→ EXCERPT
• • • • • • •
Download was initially canceled in March. This weekend’s hastily arranged special edition was able to go ahead only because it is part of a government trial to see whether and how cultural life can return safely. Previous pilot events — two 3,000-person club nights and a 5,000-capacity rock concert in Liverpool — led to eight cases of potential coronavirus transmission, according to one of the scientists involved, Iain Buchan.

Download 2021 had a significantly reduced capacity: The three-day metal, punk and hard rock festival usually sees over 110,000 hard-rock fans camp in Donnington Park — a set of fields next to a racetrack in Leicestershire, England — to watch bands like Slipknot and Slayer. But for the government trial, only 10,000 fans were allowed, and the lineup featured only British acts to avoid the risks of international travel and quarantines.

Attendees had to take a coronavirus test before going in, and agreed to also do one five days after the festival so that scientists could see whether the event caused the spread of coronavirus. But once inside in the grounds, masks weren’t required, while headbanging, moshing and drunken conversations at the camp site were prevalent.

Melvin Benn, the director of Festival Republic, Download’s organizer, said he wasn’t concerned about a coronavirus outbreak at the site given the testing system. “I probably need to be more worried about trench foot,” he said while sheltering from a downpour.

Attendees also weren’t worried about catching Covid. Harry Jackson, 26, a theater technician, said that the only anxiety he’d had around the festival was doing the pre-event test. “I sat there staring at it for half an hour going, ‘Please be negative, please be negative, I don’t want to miss this,’” he said. “I consider Download my home,” he added. “It’s my family.”
• • • • • • •
→ REQUIRED WORK
A. Transcribe the passage on the Download festival from "Download was initially" to "travel and quarantines.".
B. Answer these questions from the passage on the Download festival, one per line:
(i) How many fans were allowed to attend Download 2021?
(ii) Which company organizes Download?
(iii) What is Harry Jackson's job?
The entries have no connection to the passage on the Download festival.
• • • • • • •
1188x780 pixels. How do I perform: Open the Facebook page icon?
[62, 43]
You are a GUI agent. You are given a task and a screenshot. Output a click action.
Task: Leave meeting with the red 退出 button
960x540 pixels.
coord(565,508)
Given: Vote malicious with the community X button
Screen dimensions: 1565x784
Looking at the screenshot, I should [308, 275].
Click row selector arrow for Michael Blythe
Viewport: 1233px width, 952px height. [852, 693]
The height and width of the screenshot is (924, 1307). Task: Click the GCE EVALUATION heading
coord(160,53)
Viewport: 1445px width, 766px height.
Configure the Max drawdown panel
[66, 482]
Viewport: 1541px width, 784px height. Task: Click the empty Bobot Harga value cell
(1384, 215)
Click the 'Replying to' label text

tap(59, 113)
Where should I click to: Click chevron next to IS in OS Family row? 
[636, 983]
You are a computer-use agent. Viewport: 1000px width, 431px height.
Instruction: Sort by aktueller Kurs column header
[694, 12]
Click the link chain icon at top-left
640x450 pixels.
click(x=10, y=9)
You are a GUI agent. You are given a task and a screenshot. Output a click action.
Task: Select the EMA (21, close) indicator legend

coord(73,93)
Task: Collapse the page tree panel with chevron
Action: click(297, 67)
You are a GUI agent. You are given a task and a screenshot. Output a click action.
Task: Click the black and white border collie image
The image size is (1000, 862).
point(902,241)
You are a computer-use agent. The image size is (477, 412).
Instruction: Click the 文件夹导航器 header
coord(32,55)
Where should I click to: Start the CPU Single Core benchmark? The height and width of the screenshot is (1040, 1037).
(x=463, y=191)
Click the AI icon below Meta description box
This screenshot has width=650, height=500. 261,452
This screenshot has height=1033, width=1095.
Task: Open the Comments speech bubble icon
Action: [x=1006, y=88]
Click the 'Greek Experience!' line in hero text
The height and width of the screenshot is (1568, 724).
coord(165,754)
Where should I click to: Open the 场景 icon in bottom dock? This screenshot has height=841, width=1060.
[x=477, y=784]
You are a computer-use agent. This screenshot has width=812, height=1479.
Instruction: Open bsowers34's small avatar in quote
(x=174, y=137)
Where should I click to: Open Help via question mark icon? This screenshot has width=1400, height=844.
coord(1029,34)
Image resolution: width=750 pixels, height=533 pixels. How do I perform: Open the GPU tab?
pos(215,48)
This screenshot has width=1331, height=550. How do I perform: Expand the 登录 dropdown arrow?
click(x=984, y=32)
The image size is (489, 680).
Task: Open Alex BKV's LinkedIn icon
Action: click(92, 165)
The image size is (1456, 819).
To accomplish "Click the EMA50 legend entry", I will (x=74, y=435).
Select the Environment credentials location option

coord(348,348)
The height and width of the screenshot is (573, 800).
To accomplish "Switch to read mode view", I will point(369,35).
• • • • • • •
→ EXERCISE ANSWERS
A.
Download was initially canceled in March. This weekend’s hastily arranged special edition was able to go ahead only because it is part of a government trial to see whether and how cultural life can return safely. Previous pilot events — two 3,000-person club nights and a 5,000-capacity rock concert in Liverpool — led to eight cases of potential coronavirus transmission, according to one of the scientists involved, Iain Buchan.

Download 2021 had a significantly reduced capacity: The three-day metal, punk and hard rock festival usually sees over 110,000 hard-rock fans camp in Donnington Park — a set of fields next to a racetrack in Leicestershire, England — to watch bands like Slipknot and Slayer. But for the government trial, only 10,000 fans were allowed, and the lineup featured only British acts to avoid the risks of international travel and quarantines.

B.
(i) 10,000
(ii) Festival Republic
(iii) Theater technician